## Exercise aim
In the listing below, which lines contain the string "will"? Copy them all.

== Data

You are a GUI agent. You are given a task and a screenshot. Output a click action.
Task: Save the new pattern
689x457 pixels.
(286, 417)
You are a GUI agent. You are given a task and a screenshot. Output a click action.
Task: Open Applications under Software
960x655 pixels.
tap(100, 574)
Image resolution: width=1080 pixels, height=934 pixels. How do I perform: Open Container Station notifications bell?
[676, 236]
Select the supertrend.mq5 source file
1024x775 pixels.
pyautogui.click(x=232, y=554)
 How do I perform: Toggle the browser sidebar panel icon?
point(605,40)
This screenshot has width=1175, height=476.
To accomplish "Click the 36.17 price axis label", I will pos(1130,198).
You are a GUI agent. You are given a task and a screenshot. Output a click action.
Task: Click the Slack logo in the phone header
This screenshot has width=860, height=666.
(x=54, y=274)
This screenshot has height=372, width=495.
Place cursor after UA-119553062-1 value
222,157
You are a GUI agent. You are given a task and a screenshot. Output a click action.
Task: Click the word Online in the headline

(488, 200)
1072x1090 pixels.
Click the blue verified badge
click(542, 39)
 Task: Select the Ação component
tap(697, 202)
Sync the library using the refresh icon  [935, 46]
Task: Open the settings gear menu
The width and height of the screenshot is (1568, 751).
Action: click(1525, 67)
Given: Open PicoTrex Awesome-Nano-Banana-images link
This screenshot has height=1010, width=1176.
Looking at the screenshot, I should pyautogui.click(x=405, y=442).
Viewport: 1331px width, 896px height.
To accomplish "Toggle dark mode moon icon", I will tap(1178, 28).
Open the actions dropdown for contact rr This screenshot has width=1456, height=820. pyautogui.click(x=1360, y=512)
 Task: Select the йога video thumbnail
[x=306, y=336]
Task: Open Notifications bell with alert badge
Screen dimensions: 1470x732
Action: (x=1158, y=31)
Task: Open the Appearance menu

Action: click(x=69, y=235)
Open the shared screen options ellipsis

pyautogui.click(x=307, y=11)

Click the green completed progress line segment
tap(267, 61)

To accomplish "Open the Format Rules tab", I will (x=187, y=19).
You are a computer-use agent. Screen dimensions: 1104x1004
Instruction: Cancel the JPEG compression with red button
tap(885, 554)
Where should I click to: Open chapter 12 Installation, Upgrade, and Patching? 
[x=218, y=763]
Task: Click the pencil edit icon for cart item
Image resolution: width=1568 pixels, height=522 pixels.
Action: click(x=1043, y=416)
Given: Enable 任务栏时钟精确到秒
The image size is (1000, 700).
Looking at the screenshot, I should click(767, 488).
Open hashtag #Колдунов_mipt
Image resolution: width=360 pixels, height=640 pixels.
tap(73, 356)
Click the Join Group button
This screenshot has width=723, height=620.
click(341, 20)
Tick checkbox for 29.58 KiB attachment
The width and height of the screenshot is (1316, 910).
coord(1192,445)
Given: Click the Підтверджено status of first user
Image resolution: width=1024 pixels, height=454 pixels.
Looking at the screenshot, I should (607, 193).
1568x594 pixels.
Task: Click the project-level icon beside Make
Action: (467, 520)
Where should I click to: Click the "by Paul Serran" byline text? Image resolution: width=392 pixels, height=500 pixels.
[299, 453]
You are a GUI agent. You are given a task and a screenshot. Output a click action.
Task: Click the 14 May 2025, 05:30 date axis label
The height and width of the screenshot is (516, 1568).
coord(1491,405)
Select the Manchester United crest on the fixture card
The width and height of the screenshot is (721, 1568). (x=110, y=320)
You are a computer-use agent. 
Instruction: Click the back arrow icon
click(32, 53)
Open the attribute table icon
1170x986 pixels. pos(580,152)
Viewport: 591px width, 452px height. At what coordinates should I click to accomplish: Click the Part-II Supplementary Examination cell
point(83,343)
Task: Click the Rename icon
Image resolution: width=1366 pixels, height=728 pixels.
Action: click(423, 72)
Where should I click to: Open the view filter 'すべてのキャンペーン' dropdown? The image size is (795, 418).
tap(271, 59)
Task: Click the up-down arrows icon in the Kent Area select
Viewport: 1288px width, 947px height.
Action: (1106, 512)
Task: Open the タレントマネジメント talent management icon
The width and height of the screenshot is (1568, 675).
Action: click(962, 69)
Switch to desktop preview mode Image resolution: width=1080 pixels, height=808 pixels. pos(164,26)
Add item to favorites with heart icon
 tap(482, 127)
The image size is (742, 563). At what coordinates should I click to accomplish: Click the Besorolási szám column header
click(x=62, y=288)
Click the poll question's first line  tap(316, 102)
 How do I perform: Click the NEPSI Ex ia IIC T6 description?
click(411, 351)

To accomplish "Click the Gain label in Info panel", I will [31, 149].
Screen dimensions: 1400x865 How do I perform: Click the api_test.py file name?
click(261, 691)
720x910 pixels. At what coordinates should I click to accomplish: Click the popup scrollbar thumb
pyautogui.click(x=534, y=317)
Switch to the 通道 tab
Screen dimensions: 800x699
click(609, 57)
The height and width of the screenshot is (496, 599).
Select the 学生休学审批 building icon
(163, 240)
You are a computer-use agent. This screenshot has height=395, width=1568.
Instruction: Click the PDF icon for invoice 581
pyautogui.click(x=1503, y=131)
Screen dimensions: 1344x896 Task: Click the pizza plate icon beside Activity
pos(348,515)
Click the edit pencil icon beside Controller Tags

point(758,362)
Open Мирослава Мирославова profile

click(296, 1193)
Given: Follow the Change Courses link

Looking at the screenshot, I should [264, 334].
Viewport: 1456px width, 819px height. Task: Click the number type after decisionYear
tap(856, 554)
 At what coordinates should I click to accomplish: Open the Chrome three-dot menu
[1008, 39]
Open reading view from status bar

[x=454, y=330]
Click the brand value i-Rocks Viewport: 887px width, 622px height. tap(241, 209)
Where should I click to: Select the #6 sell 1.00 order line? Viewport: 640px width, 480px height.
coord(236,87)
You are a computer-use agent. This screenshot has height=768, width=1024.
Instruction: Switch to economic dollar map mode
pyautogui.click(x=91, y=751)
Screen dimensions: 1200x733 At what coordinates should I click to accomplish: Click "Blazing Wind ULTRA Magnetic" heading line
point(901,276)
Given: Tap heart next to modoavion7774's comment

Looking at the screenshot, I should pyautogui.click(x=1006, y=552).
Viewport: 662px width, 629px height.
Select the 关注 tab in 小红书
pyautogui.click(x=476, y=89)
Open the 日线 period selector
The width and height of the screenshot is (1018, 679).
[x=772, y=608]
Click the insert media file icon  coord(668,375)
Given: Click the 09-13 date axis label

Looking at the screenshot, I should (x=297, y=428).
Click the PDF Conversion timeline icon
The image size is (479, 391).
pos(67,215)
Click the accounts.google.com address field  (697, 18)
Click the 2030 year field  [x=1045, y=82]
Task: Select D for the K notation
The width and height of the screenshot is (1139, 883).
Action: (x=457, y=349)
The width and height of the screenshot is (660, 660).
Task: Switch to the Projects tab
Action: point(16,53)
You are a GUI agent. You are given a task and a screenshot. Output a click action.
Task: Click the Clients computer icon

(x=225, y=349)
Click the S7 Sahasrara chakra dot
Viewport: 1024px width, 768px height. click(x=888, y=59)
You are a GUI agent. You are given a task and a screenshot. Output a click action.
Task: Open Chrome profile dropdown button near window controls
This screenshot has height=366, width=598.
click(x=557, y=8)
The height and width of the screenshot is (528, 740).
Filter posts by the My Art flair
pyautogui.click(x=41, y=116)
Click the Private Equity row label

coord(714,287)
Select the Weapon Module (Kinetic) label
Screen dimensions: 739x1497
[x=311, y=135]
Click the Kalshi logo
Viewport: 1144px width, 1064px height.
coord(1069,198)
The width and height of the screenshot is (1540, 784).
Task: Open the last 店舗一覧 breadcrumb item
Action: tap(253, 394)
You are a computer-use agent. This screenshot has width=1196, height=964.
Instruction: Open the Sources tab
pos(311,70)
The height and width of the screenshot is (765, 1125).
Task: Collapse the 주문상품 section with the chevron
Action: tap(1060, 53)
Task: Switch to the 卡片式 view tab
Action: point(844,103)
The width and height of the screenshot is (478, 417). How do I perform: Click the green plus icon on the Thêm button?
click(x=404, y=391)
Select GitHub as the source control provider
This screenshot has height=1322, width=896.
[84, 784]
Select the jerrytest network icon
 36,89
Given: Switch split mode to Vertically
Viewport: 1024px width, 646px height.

====

## Output of the task
To accomplish "Click the 36.17 price axis label", I will pos(1130,198).
To accomplish "Toggle dark mode moon icon", I will tap(1178, 28).
To accomplish "Open the Format Rules tab", I will (x=187, y=19).
To accomplish "Click the Gain label in Info panel", I will [31, 149].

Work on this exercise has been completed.